Open marfago opened 3 months ago

marfago commented 3 months ago

Is your feature request related to a problem? Please describe. I have a data pipeline built as a combination of AOSS pipeline and AOSS collection. This pipeline is a real time monitor for logs. We recently had an outage so the source did not move logs for few days. When we finally unblocked the pipeline and restarted the ingestion, all the days were moved at once and the AOSS pipeline started to ingest oldest to newest. This behavior does not work for us where we prioritize fresher data over older because we want a real-time monitor.

Describe the solution you'd like I propose to introduce a a new behavior where the pipeline can discard data in the queue that are older than XX (days, hours,minutes). In this way users may choose to prioritize fresher data over older data without causing the queue to grow indefinitely. In my case I may just set this flag on 1H and only ingest fresh data (at least for some time) forgetting about the past.

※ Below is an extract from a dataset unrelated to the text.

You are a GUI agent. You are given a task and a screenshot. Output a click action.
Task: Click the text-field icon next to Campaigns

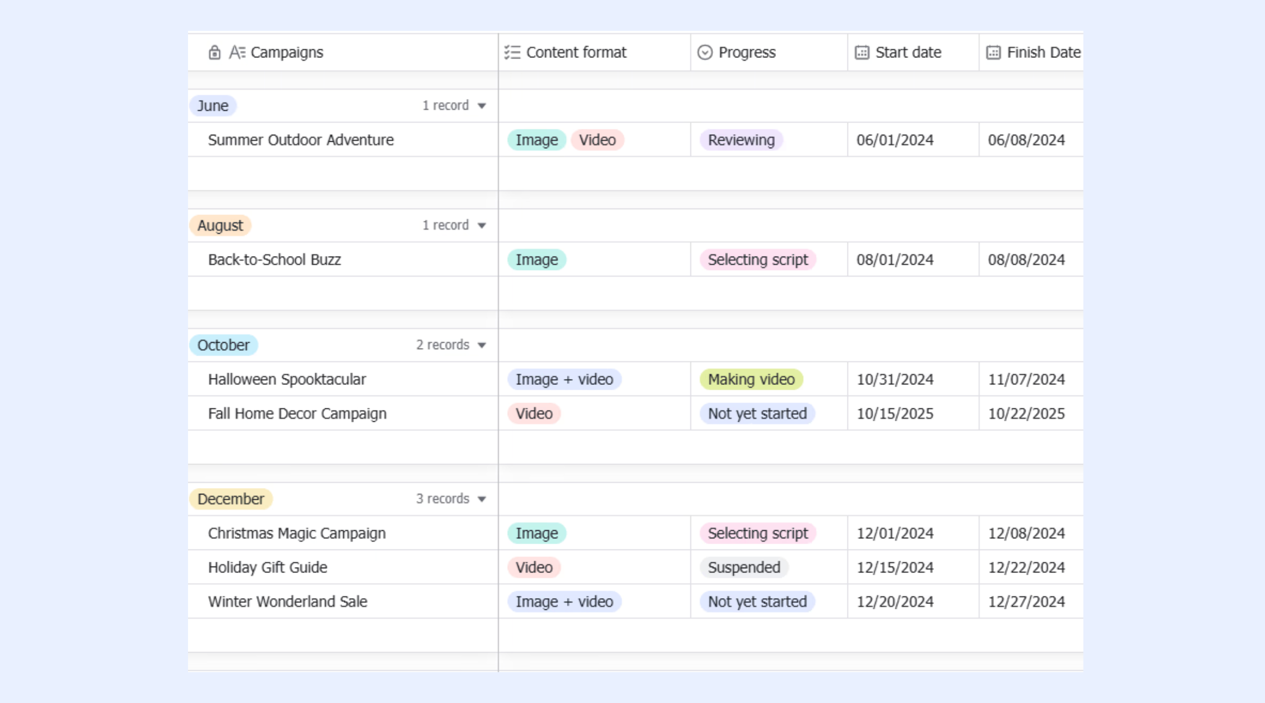(237, 53)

For example: max_retention: 1h max_retention: 1d max_retention: 1w

Describe alternatives you've considered (Optional) I dont have any.

Additional context Related to https://github.com/opensearch-project/data-prepper/issues/4666

dlvenable commented 3 months ago

We do have the drop_events processor which can drop events that meet a certain condition.

I think what we are missing is a Data Prepper expression and/or function for comparing time.

Something like this could work:

drop_when: /my_timestamp < now() - 3d

Where 3d is our standard Data Prepper duration concept.

However, we do not have a now() function, nor the ability to perform comparisons against times. But, both could be added.

dlvenable commented 3 months ago

This could be done a little more easily by adding just a now() method for now.

drop_when: /my_timestamp < now() - 3 * 24 * 60 * 60 * 1000

@marfago , Are you interested in working on adding the now() method?

marfago commented 3 months ago

@dlvenable thank you for your comment. For the solution that you propose, how is the my_timestamp retrieved?

dlvenable commented 3 months ago

@marfago , Do your events have an existing timestamp field that you could use? The my_timestamp would need to be a value from your source events.

Are you using Amazon S3 as a source? If you also need a timestamp, we could include the value of the S3 object header Last-Modified as metadata on the events. Then you'd be able to use that to approximate the time of the event. This could be useful in general as well.